Mr. Wagner, or “Wags” as he was known to his close friends, not only supported athletics, but was respected as a businessman and community advocate.

“What can you say about a man of that caliber?” said Steve Austin, who worked with Mr. Wagner while they served on the Logan County Area Chamber of Commerce and Logan County United Way boards.

“It’s hard to put words on it. He was just such a great guy who would do anything for anybody and help with anything you needed. He was a true pillar of the community.”

But there were some things Mr. Wagner wouldn’t accept help on, his former neighbor and business colleague Tim O’Rielley said.

“It was fun living next door to him,” Mr. O’Rielley said. “It was when he and Tara first started dating. He was so excited when he was going to propose.”

He took his future wife to the 1996 Citrus Bowl, where he had paid to have the message “Will you marry me Tara?” on the jumbotron, Mr. O’Rielley said.

But one day both neighbors had plumbing problems and Mr. O’Rielley had borrowed a rooter to take care of the issue on his side.

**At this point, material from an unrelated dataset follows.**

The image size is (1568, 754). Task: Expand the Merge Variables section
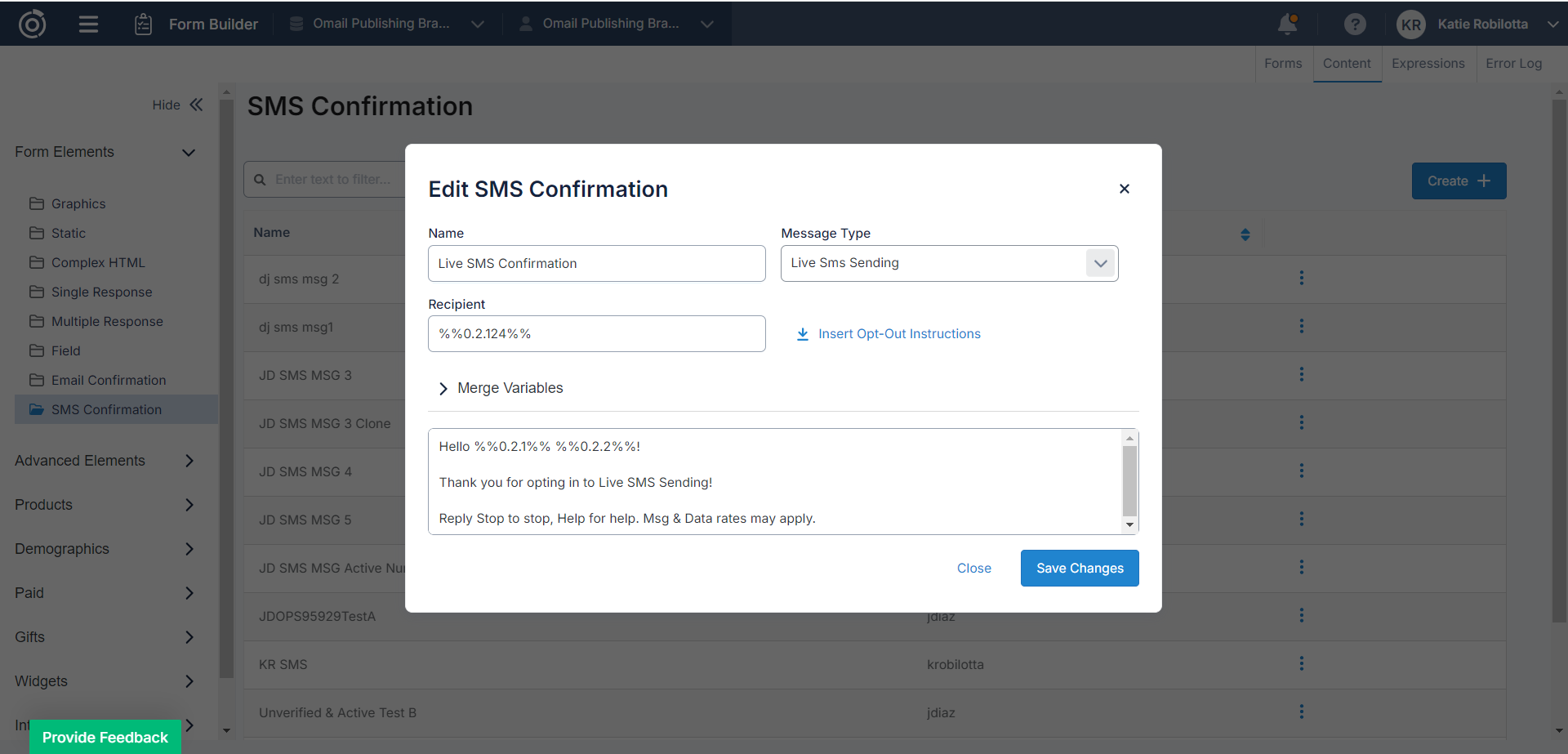coord(443,389)
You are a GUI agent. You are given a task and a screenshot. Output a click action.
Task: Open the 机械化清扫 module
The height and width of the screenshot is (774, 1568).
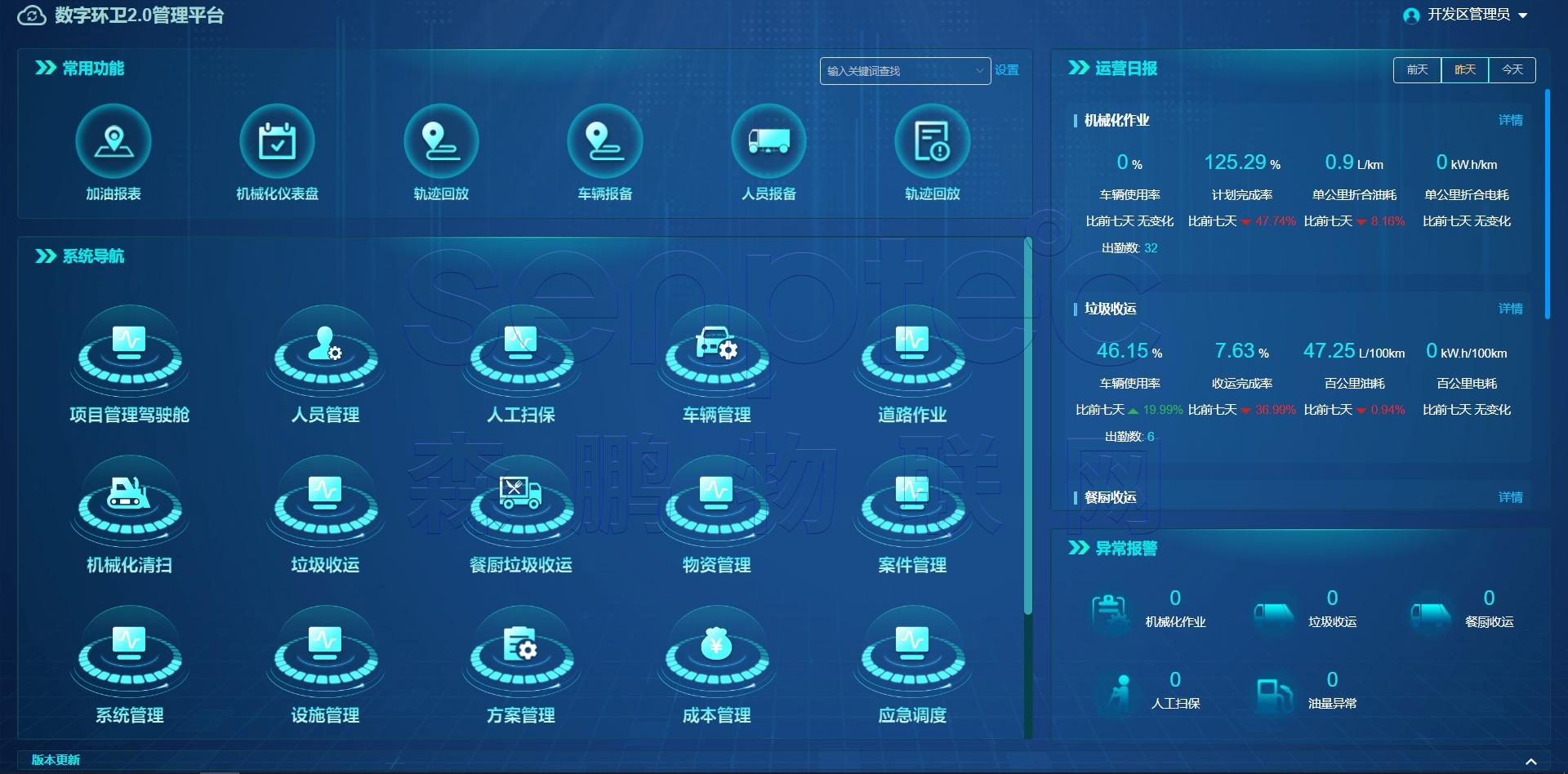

With a bit of self-proclaimed expertise he offered to help Mr. Wagner with his plumbing issues, but it backfired.

“I ended up causing more problems and it cost him about $350 to call the plumber,” Mr. O’Rielley joked. “So whenever I would see him, I would ask ‘You need anything Wags?’ and he would say ‘No, I think I’m OK.’ ”

Mr. Wagner, who studied at Urbana University, went on to shoot photos of Formula 1 racing for Goodyear Tire and Rubber Co. before returning to the area.

He worked as a manager trainee and former assistant manager of the American Finance Company before starting the Bellefontaine Investors Inc. and Oasis Drive Thru carry-out stores in Sidney. He eventually left this organization’s two successful operations in 1981 to become an independent sales representative for Design Original Inc., of Jackson Center. In 1982, he founded the Progressive Specialties Co. where he later became the sole stockholder and president.

But Mr. Wagner was probably best known for his community service, which included terms as chairman of the board on both the Logan County Area Chamber of Commerce and Logan County United Way. Those roles in the community helped him earn the chamber’s prestigious Richard J. Rupp Leadership Award, which was presented last week at the organization’s annual meeting.

“Wags didn’t have a big ego. He liked everybody else to be front and center,” Mr. O’Rielley said. “Kim was one of those guys who was very easy to work with and didn’t want credit for anything.

“I was there when they told him about the award and he said ‘Other people have done more than I have, it should go to someone else.’

“One thing about Kim, he always had a smile on his face,” Mr. O’Rielley said. “He liked everybody. You always knew where you stood with Kim. He  was a person of high integrity and morals.”

Eichholtz Funeral Home is handling arrangements, which were incomplete as of press time today.